By Shari Narine
“I really didn’t feel that good. I had, like, a bad feeling,” said Royce Makokis. That’s how the seven-year-old felt when he was recently told to leave the men’s washroom at a Superstore.
Why? Because he had braids.
When he told his dad Jay Roy Makokis what happened, Makokis and Royce tried to find the older man who had ordered Royce to leave. But the man was gone.
It was unacceptable what the man did, says Makokis.
“My boy was sad. I’ve never seen that look on his face before,” he said. “That broke my heart to see him like that.”
But Royce is standing strong. He is proud of his braids – which he started growing four years ago when his dad started growing his braids – and says he has no plans to cut them.
Royce accompanied his father to a noon-hour panel discussion called “Boys with Braids,” hosted by the Native Studies Course Requirement Group at the University of Alberta on April 10.
Makokis recounted the incident on Facebook and was moved to write a poem he titled “Image of Himself:”
Look at my hair and notice the length
It’s who I am. It gives me strength.
I don’t care if it’s not the norm.
Look at me in my natural form.
I was made like this from the one above
No one can ever cut these strands of love.
Let’s just say the world loses all light.
Creator would find me with my braids on tight.
Don’t worry, son, it will be okay.
Let’s be thankful for another day.
Take care of your hair, son, you’ll have good health
Just remember Creator made us in the image of Himself.
Makokis says he started growing his braids when he “started becoming cultural.” And like many little boys, Royce willingly and proudly followed in his father’s footsteps.
Makokis says his adopted father, who is his mentor in both ceremony and life, told him that the braids were “like our wings. That’s what we’re going to need to fly to the happy hunting grounds.”
Makokis says he will continue to encourage his son to show pride in his heritage.
“If I had that as a kid, learned this as a kid, I think I’d be farther … It took me up to now to be comfortable in my own skin,” said Makokis.
Tyson Frencheater and Kiran Auger both spoke about their challenges of growing braids.
Frencheater started growing his hair when he was 10. While he has kept his braids, he says there were times when he hid them under his shirt. Too often he was mocked when he was growing up, told he looked like a girl with his braids.
For Auger, his hair was “really long” until he was eight or nine. That was when his parents “found Jesus” and cut his braids. Now, he is growing his hair out again, but still, even though he is a university student, he fights with his parents about his decision.
Both Auger and Frencheater say they are proud about their decision to grow their hair and want to stand as role models to the younger generation.
“I encourage everybody to grow their hair. Be proud of that and wear your braids out proud,” said Frencheater.

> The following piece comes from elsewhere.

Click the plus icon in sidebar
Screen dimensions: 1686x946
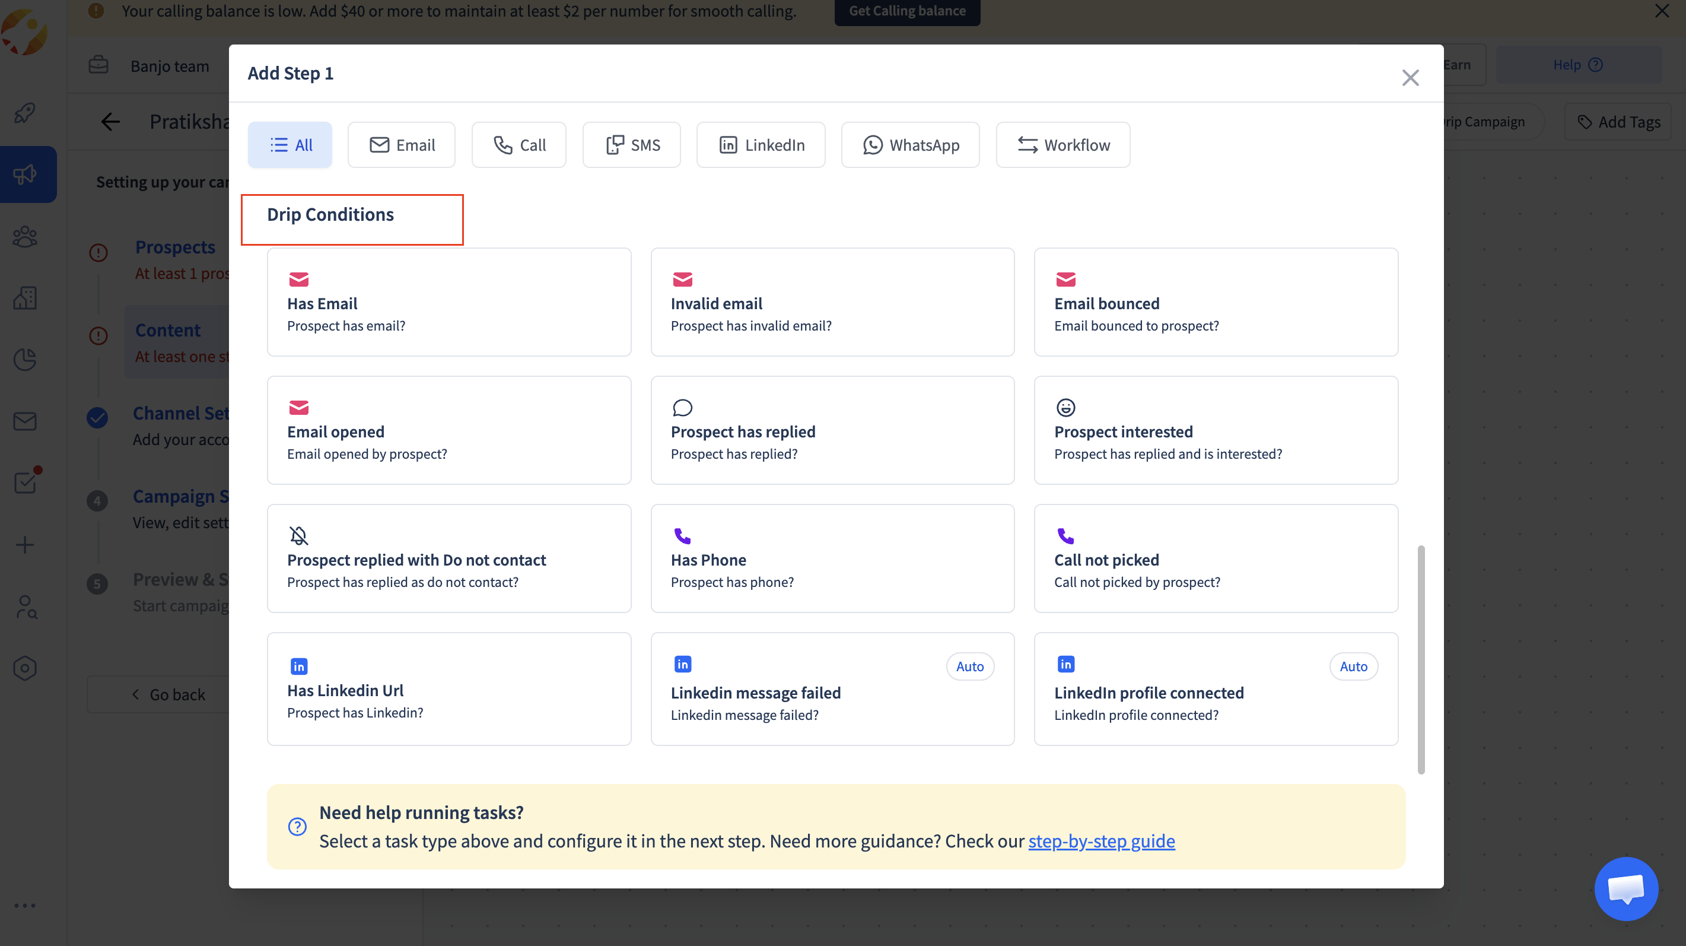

Alexander First Nation Elder Terry Newborn says when he was 18 years old he started braiding his hair in response to the teachings of his Elders. They told him the braids represented sweetgrass and connected him to the road he travelled, which had no drugs or alcohol and “was a real strict road. And if you go on that road you need to be honest, kind, caring, sharing, and loving.”
Newborn, who no longer has long hair, says it upsets him to see young men today with braids, who are also drinking or using drugs.
“That kind of hurts me because I know the importance of braids. It’s connected to our culture and braids represented sweetgrass,” he said.